Concernant le pourcentage du PIB, la France se trouve au vingt-septième rang, ayant consacré seulement 0,07% de son PIB, légèrement derrière la Grèce (0,09%). Le soutien apporté par la France a régulièrement diminué depuis l’appropriation de l’Ukraine par la Russie – la France occupait le vingt-quatrième rang en avril 2023, et le treizième à l’été 2022.
Quelles sont les informations sur les conflits à la bordure entre l’Ukraine et la Pologne ?
Les tensions se sont accrues entre la Pologne et l’Ukraine depuis plusieurs mois en raison du transit des céréales ukrainiennes. En effet, environ la moitié de toutes les céréales ukrainiennes passent par l’Union européenne (UE), d’après la Fondation Farm, une institution dédiée à la réflexion sur les problématiques agricoles à l’échelle mondiale. Ces céréales se vendent à des prix significativement inférieurs à ceux du blé produit dans l’UE, principalement dans les pays d’Europe centrale.
Afin de protéger leurs marchés locaux et les revenus des agriculteurs nationaux, la Pologne, avec la Bulgarie, la Hongrie, la Roumanie et la Slovaquie, ont décidé de suspendre unilatéralement leurs importations de céréales ukrainiennes en avril 2023, ce qui a été approuvé par Bruxelles à condition que cela n’entrave pas le transit vers d’autres pays et pour une durée limitée à quatre mois.
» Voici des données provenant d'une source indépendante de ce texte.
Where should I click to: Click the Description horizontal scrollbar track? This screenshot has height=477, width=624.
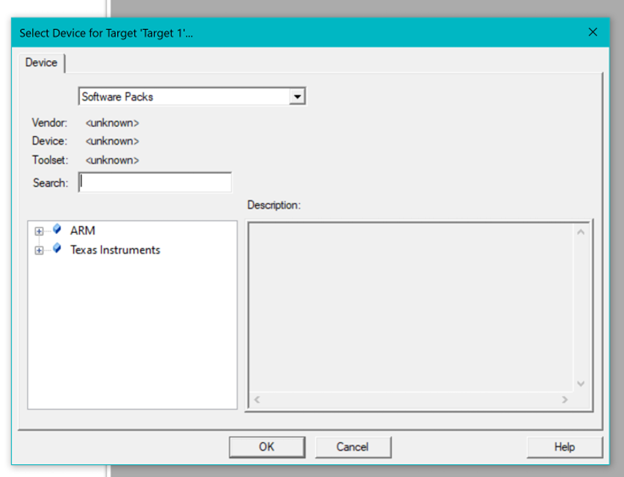coord(410,400)
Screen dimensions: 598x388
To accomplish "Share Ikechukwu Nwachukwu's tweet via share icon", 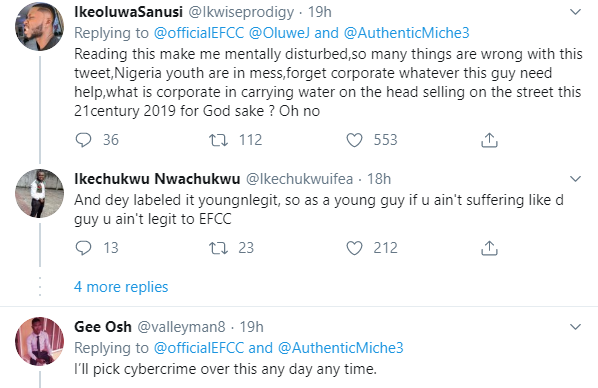I will [x=489, y=248].
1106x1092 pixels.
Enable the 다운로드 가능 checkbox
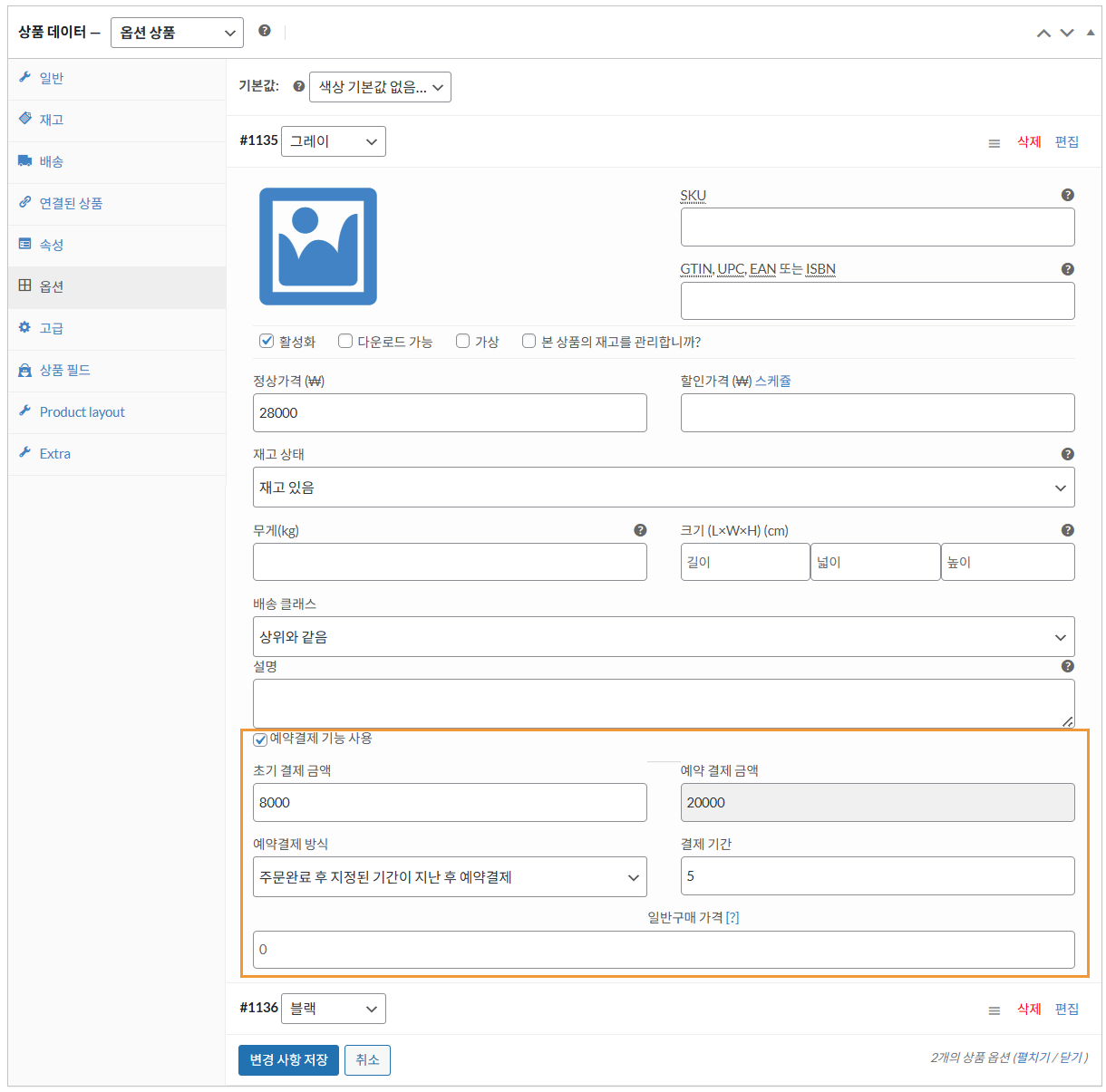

Malgré la fin de la période d’embargo, la Pologne a maintenu ses restrictions sur l’importation de céréales ukrainiennes, considérant que le conflit sous-jacent n’était pas résolu. Cependant, Bruxelles a insisté sur le fait que l’embargo n’était plus nécessaire, affirmant que leurs analyses démontraient que les distorsions du marché national des céréales n’étaient plus présentes.
Les agriculteurs polonais ont depuis organisé un blocus à la frontière polono-ukrainienne pour faire obstacle à l’accès des camions en provenance d’Ukraine sur leur sol national. Ces agriculteurs revendiquent un « embargo total » sur les produits alimentaires et agricoles de l’Ukraine. Leur incompréhension s’accentue face à l’inflation de leurs frais de production alors que leurs silos et dépôts sont débordants et les tarifs exorbitants. Le président ukrainien, regardant la situation en 2024, indiquait que ce blocage de la frontière polonaise est un témoignage de «l’affaiblissement de la solidarité» envers son pays, et demandait à entrer en discussion avec la Pologne. «Seule Moscou profite» de ces tensions, affirmait-il en outre, condamnant «la manifestation de slogans explicitement pro-Poutine».